This document presents requirements for these new and refined features in SVG2. A use case to support each of these requirements is also given. These requirements will be used to inform the development of SVG2.
This section lists requirements that have been identified for the SVG2 specification.
There should be a way to construct a marker with some of its component graphical elements having a fill or stroke taken from the fill or stroke of the element referencing the marker.
There is no way in SVG 1.1 to create a marker where particular elements within the marker definition have fills and strokes that are related to the fill and stroke of the element referencing the marker, except in one limited case: the fill and stroke values of the referencing element inherit directly into the shadow tree for the marker content. This is almost always not what the author wants, however, as often markers are a single, simple shape whose fill should use the same paint as the stroke of the referencing element. For more complex markers, it is also less likely that simply inheriting property values will allow the desired elements to be styled correctly.
Authors instead resort to creating one marker for each color it is to be rendered with, which would be unnecessarily wasteful if it were possible to assign the fill or stroke paints from the referencing element to particular elements within the marker definition.
In SVG 1.1 there are only two kinds of gradients – linear and radial. Some kinds of gradients, such as those required to do lifelike illustrations, cannot be represented simply with just these two kinds of gradients. To work around this, authors would need to create a pattern that consisted of many small linear or radial gradients patched together. Ideally, authors should be able to directly create the kinds of gradients that can be output from common illustration tools.
In addition, other comparable vector graphics formats, such as PDF, do include support for more advanced gradients. It is desirable to be able to convert from PDF to SVG without unnecessary subdivision and conversion of the gradients in the document.
Some authors wish to perform some kind of non-affine transformation effect to shapes in script. This is possible to do with basic shapes and paths, since it is easy to access or generate the path data for those elements.
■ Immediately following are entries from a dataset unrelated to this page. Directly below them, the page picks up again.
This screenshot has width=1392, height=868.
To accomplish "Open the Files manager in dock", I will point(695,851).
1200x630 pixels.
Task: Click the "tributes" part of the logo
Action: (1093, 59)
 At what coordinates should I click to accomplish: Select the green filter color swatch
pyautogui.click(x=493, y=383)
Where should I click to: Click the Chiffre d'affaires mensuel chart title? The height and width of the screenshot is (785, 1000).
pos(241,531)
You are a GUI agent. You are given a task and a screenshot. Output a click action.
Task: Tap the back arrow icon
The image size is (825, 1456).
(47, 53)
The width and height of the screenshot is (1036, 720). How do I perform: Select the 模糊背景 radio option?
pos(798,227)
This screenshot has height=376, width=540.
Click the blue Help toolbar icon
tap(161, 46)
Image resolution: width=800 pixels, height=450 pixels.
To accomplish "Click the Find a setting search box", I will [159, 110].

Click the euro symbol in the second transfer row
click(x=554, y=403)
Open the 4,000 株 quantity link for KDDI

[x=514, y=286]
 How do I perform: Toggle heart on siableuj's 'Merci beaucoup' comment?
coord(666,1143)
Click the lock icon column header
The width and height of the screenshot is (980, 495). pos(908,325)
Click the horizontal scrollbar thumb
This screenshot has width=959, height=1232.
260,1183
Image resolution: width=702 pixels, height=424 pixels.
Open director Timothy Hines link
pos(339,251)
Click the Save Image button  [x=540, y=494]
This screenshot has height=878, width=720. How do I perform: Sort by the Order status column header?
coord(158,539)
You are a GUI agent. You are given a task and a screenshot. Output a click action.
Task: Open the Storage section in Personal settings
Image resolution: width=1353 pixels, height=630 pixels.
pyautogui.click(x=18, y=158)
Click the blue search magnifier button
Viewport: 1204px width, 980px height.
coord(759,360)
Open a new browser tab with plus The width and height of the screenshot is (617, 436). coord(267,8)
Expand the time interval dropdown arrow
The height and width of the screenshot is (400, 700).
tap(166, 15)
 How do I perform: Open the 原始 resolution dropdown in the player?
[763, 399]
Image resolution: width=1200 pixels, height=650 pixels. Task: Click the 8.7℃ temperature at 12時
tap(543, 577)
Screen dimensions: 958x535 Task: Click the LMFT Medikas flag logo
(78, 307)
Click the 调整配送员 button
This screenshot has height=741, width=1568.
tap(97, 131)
With text elements, this is not possible, since the author needs access to the particular font that the implementation has selected, as well as to the result of the text layout engine. To support authors performing custom geometric effects on text without their having to reimplement a text layout and shaping engine, and without needing access to raw font data from which they would need to extract glyph data, we should provide an API that can expose the outlines and positions of glyphs for a run of text, post layout.
Paths in SVG are specified using combinations of straight line and quadratic & cubic Bézier curve segments. There are two notable difficulties that authors have with the authoring of path data strings:
It would be helpful to authors if it were possible to author curved paths by specifying a sequence of points the path is to pass through. It would also be helpful to be able to specify paths in a "turtle graphics" manner, where as well as there being a current position for a relative path command to use, there would be a current bearing.
The structure of an SVG document is used simultaneously to control the painting order of elements as well as to group elements together so that common effects can be applied to them. Sometimes, authors wish to take an element from the middle of a document tree and have it rendered above elements that it otherwise would appear underneath. Being able to control the rendering order with a property would make it simpler for authors to achieve this affect than to have to move the element within the DOM.
There are many new CSS text properties that have come into existence since the publication of SVG 1.0. It would be beneficial to authors if these properties were allowed to apply to SVG text content as far as possible and makes sense.
The members of the SVG Working Group wish to thank those in the SVG community who contributed to recent requests for features to be considered for SVG2.